Legislation creating an extended producer responsibility program for packaging has cleared both the Maine House of Representatives and Senate. It’s the first such bill in the U.S. to make it that far in the legislative process, and it now goes to the state’s governor for a signature.
Legislative Document 1541 establishes EPR for certain packaging products, spanning virtually all material types. The bill excludes some packaging applications, including beverage containers (Maine has a container deposit program), long-term storage materials, paint containers and other assorted materials. But the bulk of consumer product packaging is covered under the bill.
The bill contains exemptions for small businesses, such as small-volume packaging producers.
House lawmakers on June 16 approved the bill, with amendments, by an 86-57 vote. The following day, Senate lawmakers voted 22-12 to pass the bill.

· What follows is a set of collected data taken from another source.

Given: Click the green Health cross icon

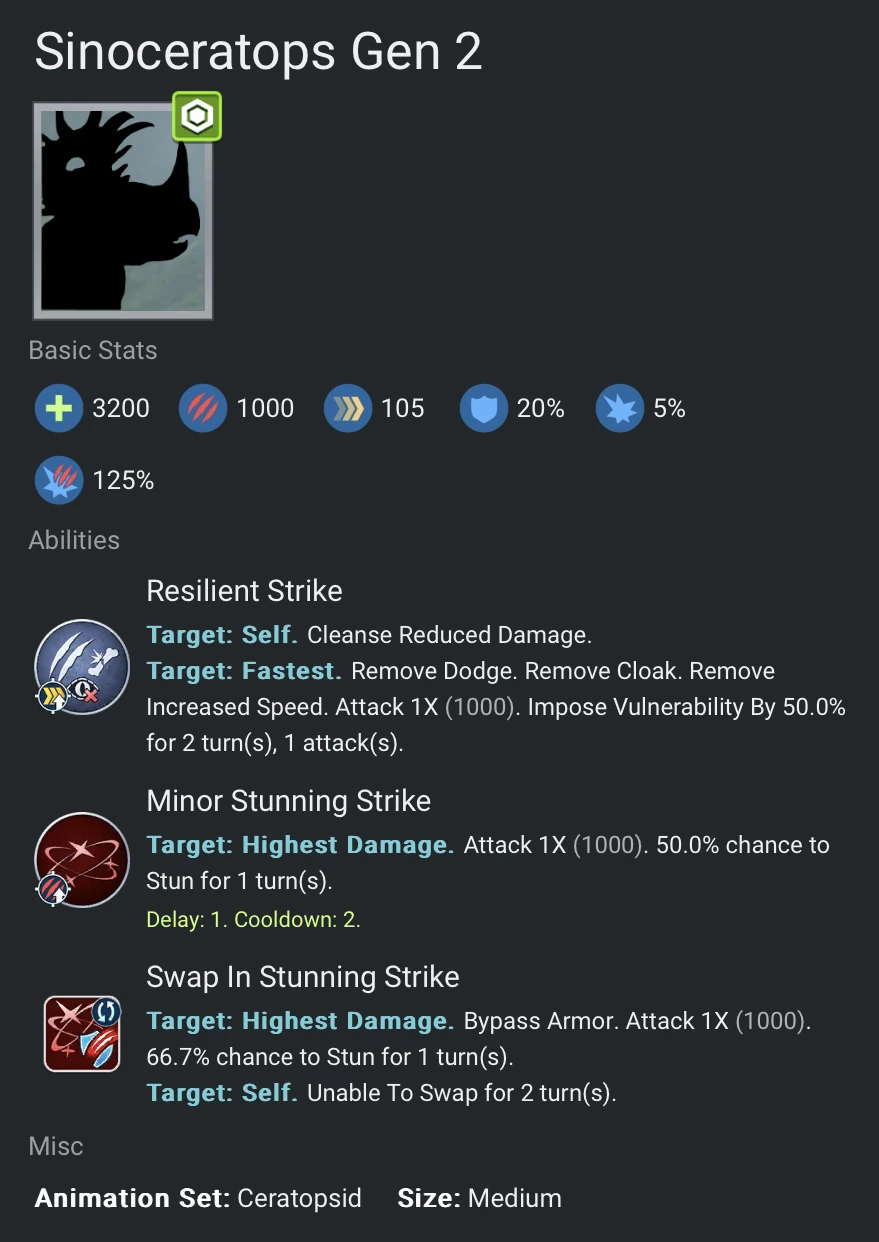Looking at the screenshot, I should click(59, 408).
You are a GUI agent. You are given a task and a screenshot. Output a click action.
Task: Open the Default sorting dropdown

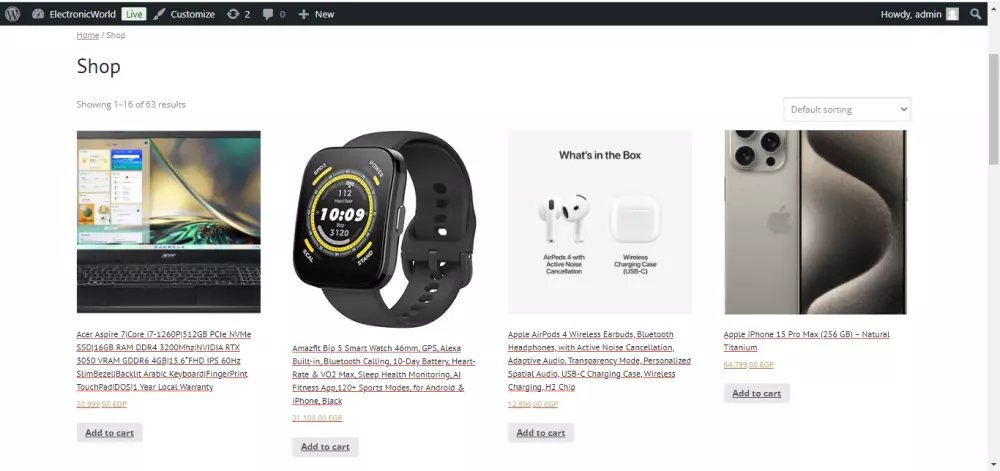point(847,110)
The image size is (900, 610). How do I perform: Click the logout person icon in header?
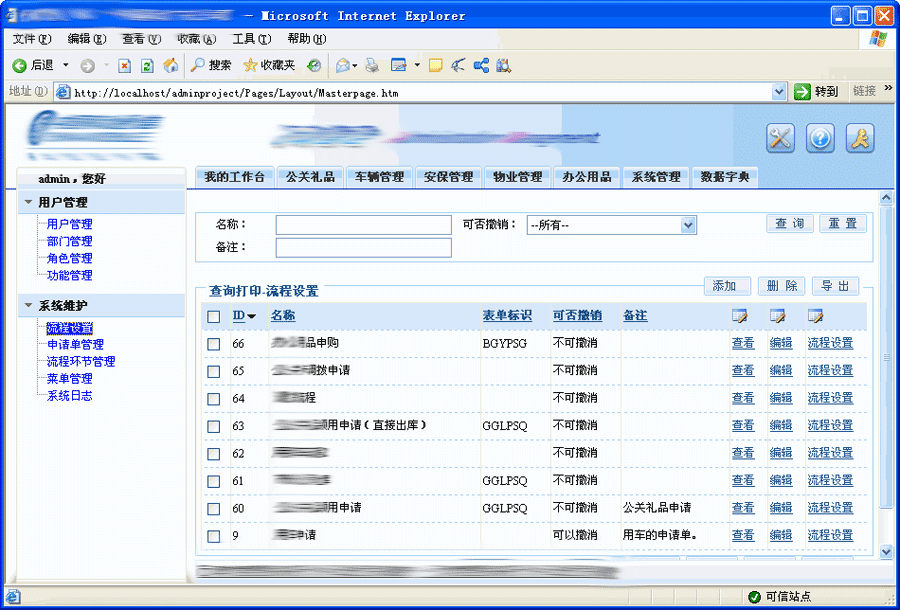pos(860,139)
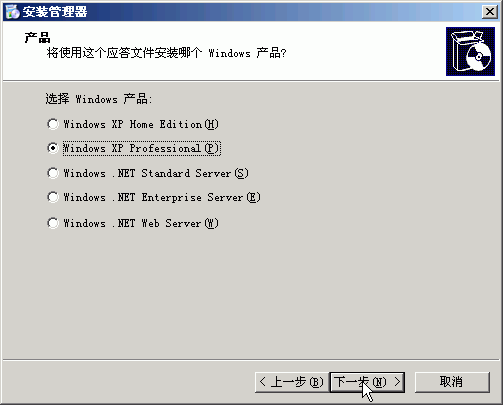Click the empty title bar gradient area

coord(283,12)
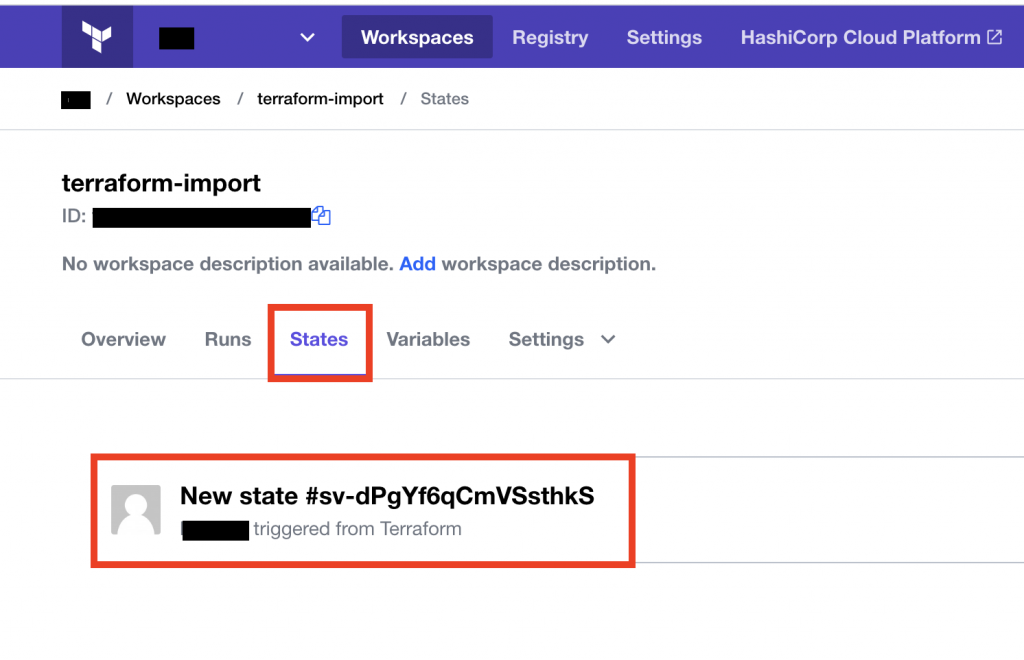Viewport: 1024px width, 660px height.
Task: Select the States tab
Action: pyautogui.click(x=318, y=340)
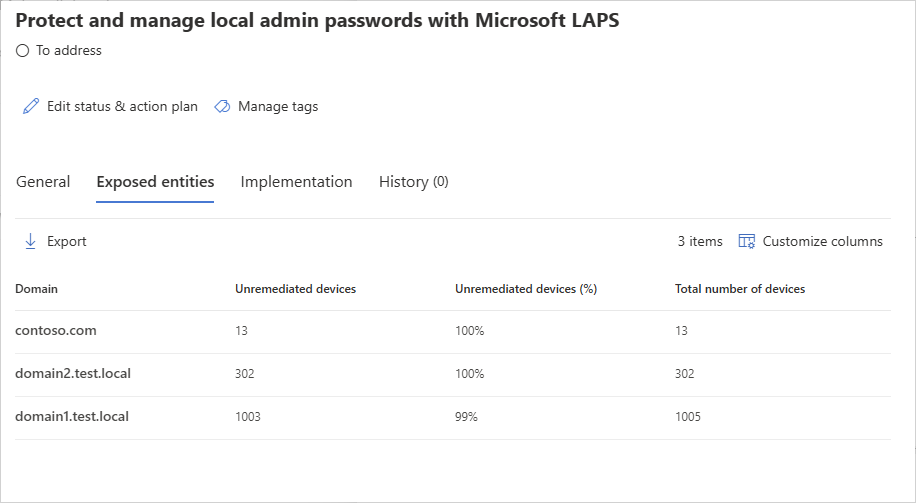Sort by the Domain column header
This screenshot has width=916, height=503.
tap(37, 289)
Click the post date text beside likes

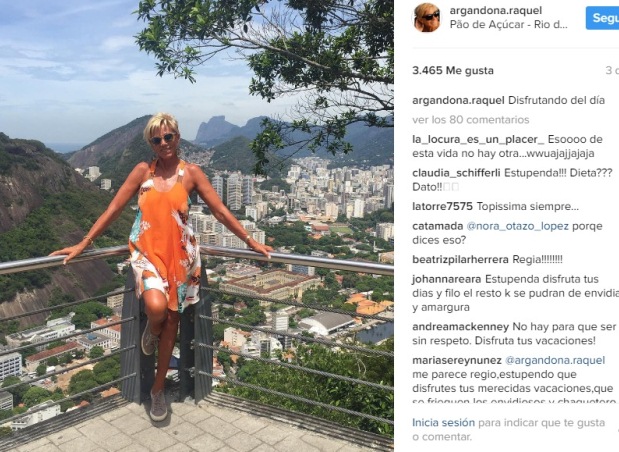[612, 71]
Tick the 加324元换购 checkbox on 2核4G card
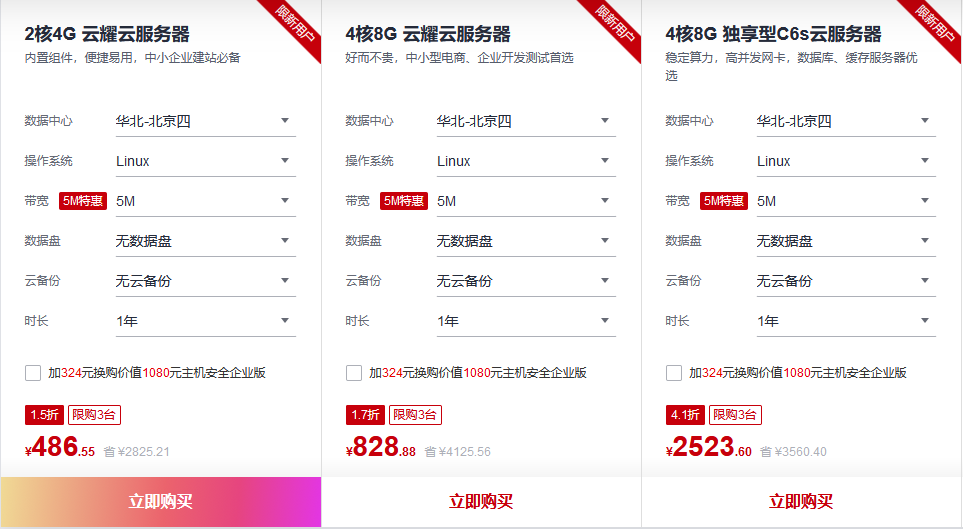 coord(33,373)

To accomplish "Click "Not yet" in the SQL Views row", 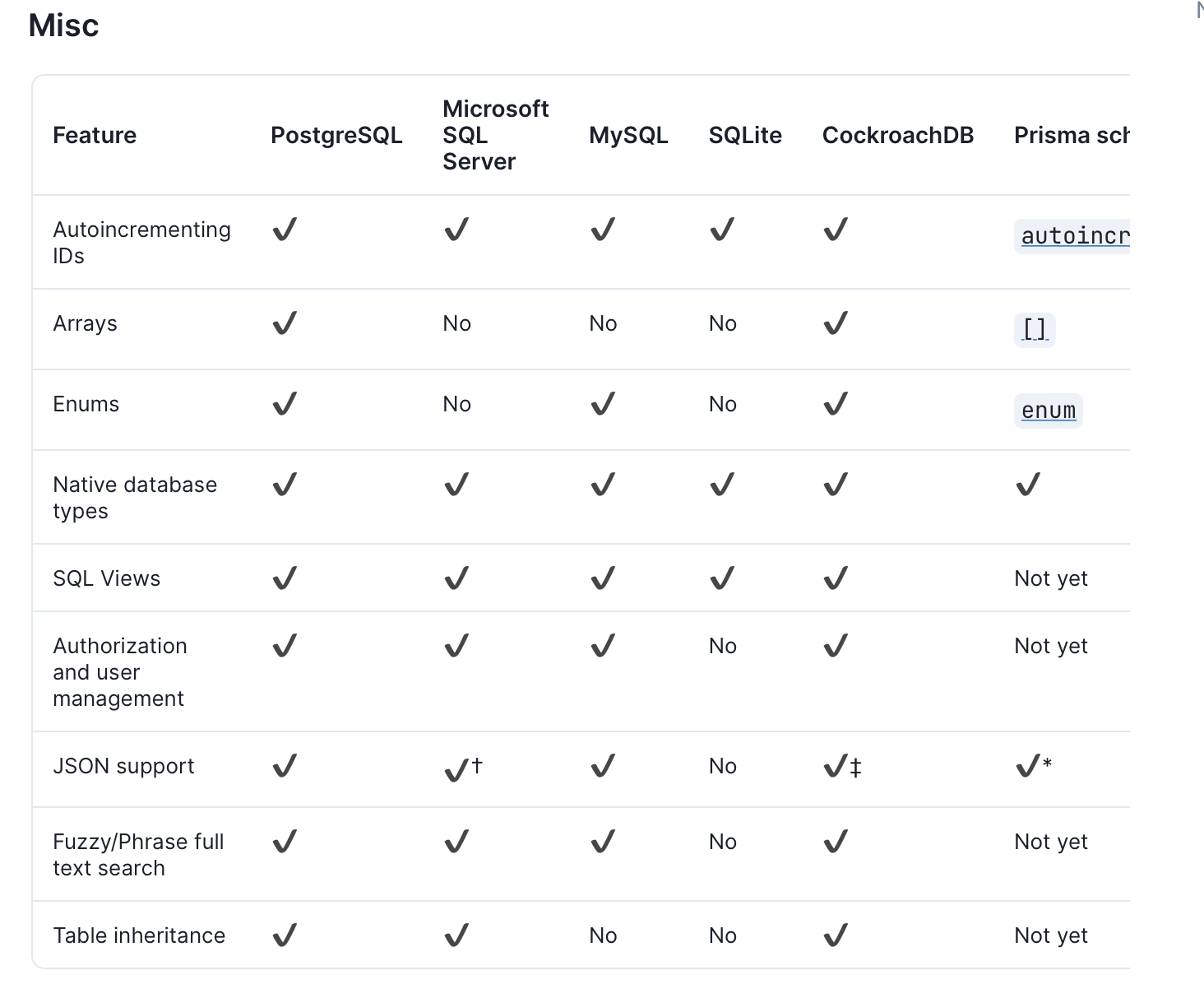I will coord(1050,578).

The Maine bill marks the first packaging EPR bill to clear both chambers of a state legislature in the U.S.
The bill has now been “placed on the special appropriations table,” part of the budgeting process. Once it clears that step, the bill goes to Gov. Janet Mills for a possible signature. The Bangor Daily News previously reported that Mills has supported components of the EPR legislation but has “indicated concerns about how the bill handles disposal costs.”
Sponsors and opponents weigh in
Rep. Nicole Grohoski, a Democrat and the House sponsor of the bill, thanked fellow lawmakers for supporting the bill. She framed it as a positive for the environment and taxpayers.
“Our current recycling system isn’t fair and it isn’t working,” she wrote following the vote. “Maine taxpayers are paying an estimated $16 million annually to manage packaging materials and, at best, only 36% of these materials are being recycled.”
Grohoski added that, “as we’ve seen in Canada and Europe, creating an EPR for packaging program would improve municipal recycling at no extra cost to consumers.”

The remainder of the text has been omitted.